Four Star Video Co-Op Benefit Screening of
Frankenhooker»
(Frank Henenlotter, USA, 1980, 85 min.)
Genna’s Lounge, Tuesday, April 15 at 8:00pm.
$5 suggested donation
More information at their Facebook Event Page.
The Four Star Video Heaven Facebook page posted the following from Derek Hain:
Cinema needs preservation. But cinema is not merely film or digital video. It’s not the distribution of images and sounds. Cinema is a cultural artform. Its existence depends on a culture that can perceive its language, judge its worth, and form communities around its appreciation.
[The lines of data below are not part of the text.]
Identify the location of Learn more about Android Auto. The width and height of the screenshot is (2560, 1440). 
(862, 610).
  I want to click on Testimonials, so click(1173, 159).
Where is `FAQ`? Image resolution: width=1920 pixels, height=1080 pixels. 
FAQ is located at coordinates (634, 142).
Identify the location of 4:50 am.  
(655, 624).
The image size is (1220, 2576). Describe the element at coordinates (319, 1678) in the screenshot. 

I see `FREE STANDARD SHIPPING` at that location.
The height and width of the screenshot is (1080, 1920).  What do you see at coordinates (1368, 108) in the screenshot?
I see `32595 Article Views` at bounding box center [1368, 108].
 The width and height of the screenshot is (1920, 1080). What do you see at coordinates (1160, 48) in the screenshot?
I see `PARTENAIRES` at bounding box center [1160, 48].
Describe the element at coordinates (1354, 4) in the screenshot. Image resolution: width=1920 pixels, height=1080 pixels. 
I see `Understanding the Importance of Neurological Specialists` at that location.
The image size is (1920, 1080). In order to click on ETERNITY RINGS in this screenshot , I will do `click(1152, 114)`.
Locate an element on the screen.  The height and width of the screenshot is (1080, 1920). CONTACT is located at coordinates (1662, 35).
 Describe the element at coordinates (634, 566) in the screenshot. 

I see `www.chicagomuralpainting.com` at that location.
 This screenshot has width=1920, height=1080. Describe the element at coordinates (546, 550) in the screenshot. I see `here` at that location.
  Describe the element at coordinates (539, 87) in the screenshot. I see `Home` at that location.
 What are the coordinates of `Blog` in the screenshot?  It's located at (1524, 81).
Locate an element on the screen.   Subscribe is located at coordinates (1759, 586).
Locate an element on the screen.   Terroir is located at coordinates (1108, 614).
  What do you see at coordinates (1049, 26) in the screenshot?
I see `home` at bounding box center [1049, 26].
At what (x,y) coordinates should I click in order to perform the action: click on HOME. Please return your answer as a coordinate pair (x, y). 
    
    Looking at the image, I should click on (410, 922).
When I was a child, the local video rental stores were exciting places. The various aisles all held different sorts of surprises. Each video case showed strange new people in strange new places, and the synopses fired up my imagination. I could always expect to see a few minutes of some unknown movie while I waited in line with the video I’d chosen. The video store clerks, by simply working around so many videos, seemed to hold some esoteric knowledge about cinema. Eventually, I worked at a video store myself.
Nowadays, people often think video stores are founded on an obsolete business model. But this is a cynical attitude. Independent video stores aren’t strictly business; many are primarily regarded as cultural hotspots, havens for adventurous film watchers, and beloved respositories of serious, moving artistic work. We certainly stand to lose such a thing if we lose Four Star Video Heaven; and, all the more, in Four Star Video Heaven Cooperative, we stand to gain a new kind of video store, a store more aware of its cultural role in the community.